• **Supplied material**:
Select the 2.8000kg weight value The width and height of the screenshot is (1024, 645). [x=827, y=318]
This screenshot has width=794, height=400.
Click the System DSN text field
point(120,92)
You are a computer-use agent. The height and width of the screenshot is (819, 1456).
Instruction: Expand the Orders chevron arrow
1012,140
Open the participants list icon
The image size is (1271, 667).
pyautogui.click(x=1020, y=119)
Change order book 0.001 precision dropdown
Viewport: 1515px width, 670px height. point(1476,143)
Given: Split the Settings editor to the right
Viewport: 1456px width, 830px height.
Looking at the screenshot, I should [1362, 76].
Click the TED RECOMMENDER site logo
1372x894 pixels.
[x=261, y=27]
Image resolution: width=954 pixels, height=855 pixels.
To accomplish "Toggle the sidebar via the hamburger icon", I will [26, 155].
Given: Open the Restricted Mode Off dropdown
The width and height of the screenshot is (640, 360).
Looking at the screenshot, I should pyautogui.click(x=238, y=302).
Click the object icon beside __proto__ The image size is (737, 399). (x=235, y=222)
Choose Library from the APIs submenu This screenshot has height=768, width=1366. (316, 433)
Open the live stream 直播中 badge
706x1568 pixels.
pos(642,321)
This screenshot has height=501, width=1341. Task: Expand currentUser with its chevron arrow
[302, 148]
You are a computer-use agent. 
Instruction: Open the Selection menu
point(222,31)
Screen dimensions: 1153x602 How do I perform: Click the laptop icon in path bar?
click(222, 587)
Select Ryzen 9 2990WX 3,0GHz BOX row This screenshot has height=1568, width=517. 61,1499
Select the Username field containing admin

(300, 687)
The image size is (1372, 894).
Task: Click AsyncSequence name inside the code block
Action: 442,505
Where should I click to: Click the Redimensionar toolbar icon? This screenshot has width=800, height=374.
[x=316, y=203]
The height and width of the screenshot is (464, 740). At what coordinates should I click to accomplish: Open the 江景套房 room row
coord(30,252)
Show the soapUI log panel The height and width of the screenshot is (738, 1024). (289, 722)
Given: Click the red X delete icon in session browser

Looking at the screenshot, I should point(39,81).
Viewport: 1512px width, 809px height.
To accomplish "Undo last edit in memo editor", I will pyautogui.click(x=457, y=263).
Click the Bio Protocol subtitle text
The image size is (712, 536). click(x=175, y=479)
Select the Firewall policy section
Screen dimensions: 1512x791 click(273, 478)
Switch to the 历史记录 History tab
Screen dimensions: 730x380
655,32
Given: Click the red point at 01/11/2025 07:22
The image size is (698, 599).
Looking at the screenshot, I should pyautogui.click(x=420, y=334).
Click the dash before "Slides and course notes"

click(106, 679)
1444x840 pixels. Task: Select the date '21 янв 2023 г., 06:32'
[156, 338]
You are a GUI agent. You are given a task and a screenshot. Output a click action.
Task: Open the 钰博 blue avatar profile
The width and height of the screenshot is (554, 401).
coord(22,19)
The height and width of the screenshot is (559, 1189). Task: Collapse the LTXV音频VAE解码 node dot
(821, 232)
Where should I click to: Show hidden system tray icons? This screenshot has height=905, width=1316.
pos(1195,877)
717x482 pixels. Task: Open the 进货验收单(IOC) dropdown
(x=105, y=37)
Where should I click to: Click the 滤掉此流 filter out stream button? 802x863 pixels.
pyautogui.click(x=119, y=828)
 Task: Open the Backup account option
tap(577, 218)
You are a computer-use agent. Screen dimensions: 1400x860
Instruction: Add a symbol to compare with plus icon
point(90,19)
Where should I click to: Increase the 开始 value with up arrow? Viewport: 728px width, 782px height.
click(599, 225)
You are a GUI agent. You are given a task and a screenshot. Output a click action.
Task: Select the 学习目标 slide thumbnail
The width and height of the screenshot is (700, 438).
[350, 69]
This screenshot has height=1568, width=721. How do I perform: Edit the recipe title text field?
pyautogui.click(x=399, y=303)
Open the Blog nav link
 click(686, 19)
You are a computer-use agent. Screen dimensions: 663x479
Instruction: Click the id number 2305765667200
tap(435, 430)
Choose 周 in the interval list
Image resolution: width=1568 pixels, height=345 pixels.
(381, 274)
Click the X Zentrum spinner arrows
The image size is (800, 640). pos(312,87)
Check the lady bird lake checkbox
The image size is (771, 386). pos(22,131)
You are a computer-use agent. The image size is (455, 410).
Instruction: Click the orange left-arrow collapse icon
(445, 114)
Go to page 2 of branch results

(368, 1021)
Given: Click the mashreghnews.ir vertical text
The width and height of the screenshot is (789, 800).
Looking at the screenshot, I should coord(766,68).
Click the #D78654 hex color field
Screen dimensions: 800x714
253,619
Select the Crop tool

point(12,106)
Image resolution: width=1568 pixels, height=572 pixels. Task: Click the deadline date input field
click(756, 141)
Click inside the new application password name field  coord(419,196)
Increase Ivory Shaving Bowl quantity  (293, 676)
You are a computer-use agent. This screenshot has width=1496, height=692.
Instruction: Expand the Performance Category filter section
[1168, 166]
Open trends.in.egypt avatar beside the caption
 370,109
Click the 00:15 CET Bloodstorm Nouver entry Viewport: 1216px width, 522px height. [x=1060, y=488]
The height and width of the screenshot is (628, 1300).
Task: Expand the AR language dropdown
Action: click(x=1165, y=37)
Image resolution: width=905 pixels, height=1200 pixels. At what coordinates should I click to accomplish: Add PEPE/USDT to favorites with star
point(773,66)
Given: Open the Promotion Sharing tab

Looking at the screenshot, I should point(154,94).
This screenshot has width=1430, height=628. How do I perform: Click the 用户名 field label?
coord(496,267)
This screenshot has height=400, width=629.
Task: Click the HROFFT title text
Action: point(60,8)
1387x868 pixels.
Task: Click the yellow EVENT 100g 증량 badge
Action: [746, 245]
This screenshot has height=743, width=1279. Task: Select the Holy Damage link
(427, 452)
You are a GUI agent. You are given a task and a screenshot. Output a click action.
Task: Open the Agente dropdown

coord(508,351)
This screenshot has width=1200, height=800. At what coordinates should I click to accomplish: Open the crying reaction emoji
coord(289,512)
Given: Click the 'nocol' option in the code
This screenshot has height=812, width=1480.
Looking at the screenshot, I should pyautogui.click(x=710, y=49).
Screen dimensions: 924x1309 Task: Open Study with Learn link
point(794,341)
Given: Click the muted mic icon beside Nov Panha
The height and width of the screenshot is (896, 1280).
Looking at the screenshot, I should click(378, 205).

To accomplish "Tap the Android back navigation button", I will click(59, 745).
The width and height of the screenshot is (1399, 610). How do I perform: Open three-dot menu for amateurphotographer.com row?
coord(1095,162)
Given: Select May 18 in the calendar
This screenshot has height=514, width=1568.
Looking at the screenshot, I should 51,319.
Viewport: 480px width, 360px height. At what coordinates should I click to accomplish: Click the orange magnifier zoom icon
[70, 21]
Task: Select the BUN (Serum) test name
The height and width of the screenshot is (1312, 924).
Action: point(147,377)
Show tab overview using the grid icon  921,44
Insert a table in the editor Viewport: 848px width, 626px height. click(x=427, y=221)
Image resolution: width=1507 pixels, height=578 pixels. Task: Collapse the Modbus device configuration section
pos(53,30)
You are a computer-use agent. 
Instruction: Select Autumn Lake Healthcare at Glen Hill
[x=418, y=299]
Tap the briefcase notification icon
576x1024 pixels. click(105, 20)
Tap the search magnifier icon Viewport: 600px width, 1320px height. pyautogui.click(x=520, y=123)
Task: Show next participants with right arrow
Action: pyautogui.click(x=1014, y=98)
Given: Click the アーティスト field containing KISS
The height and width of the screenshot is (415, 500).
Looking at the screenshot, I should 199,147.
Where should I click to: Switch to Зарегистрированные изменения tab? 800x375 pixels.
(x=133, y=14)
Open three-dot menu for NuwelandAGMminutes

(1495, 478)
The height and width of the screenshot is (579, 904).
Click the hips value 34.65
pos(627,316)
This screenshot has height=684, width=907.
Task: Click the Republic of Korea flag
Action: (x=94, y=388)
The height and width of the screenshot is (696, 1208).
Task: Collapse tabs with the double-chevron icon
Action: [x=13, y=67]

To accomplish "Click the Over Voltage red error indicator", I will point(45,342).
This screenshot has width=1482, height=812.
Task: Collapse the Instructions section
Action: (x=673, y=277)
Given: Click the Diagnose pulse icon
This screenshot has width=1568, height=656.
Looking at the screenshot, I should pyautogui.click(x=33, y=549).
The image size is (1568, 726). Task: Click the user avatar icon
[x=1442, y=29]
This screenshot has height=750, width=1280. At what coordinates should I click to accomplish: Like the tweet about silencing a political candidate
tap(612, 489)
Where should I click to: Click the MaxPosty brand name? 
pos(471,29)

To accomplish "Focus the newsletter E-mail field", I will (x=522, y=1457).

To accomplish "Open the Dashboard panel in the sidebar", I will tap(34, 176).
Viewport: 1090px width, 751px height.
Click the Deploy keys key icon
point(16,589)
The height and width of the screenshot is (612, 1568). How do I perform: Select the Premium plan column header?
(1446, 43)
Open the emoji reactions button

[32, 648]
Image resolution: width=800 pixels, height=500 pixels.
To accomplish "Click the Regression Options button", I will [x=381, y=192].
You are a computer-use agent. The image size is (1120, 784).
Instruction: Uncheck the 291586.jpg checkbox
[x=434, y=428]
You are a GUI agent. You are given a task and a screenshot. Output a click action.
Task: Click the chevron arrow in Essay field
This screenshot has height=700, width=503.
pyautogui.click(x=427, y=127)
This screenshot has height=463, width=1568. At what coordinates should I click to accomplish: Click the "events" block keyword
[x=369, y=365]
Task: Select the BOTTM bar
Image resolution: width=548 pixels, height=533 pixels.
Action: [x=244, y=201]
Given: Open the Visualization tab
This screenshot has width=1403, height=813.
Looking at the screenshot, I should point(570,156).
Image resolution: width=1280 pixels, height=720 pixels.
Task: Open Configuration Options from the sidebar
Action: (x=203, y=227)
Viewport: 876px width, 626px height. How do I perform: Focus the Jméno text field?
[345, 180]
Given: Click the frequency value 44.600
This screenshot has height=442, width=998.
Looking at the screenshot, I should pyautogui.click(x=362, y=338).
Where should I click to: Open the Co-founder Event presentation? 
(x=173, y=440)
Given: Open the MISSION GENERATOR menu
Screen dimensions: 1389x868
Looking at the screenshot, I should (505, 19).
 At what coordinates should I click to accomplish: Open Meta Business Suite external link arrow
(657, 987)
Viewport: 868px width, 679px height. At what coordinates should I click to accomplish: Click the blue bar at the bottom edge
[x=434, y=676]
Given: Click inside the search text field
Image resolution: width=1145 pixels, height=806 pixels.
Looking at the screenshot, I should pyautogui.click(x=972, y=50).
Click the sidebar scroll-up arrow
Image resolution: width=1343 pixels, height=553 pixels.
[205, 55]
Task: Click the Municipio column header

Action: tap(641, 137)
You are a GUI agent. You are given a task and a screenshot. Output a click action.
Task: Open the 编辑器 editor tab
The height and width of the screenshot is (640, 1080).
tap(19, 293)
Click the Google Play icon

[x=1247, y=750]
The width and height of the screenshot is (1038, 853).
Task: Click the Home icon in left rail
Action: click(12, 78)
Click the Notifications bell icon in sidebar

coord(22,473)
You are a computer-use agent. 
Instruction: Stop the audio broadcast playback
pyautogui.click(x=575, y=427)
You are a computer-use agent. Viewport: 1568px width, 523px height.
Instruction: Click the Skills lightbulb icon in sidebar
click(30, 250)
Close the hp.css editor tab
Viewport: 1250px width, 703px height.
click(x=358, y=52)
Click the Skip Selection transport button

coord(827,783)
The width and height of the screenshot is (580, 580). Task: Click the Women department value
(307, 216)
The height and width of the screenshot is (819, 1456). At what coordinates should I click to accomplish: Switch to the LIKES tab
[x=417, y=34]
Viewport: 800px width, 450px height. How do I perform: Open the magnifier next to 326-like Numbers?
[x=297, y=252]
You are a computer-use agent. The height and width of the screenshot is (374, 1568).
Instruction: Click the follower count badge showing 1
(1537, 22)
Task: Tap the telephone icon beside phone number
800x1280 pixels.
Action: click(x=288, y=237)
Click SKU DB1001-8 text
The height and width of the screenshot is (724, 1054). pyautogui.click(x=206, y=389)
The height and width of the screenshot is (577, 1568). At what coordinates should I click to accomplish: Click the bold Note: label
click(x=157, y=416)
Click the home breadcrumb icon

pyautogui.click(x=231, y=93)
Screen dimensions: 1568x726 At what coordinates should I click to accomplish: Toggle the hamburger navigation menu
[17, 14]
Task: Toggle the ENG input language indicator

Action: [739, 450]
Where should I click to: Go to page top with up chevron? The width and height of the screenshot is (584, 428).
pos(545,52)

• **Prompt**:
Every line holding the string "panel" should be copied here, so please find those lines in the data.

• **Reply**:
Show the soapUI log panel The height and width of the screenshot is (738, 1024). (289, 722)
To accomplish "Open the Dashboard panel in the sidebar", I will tap(34, 176).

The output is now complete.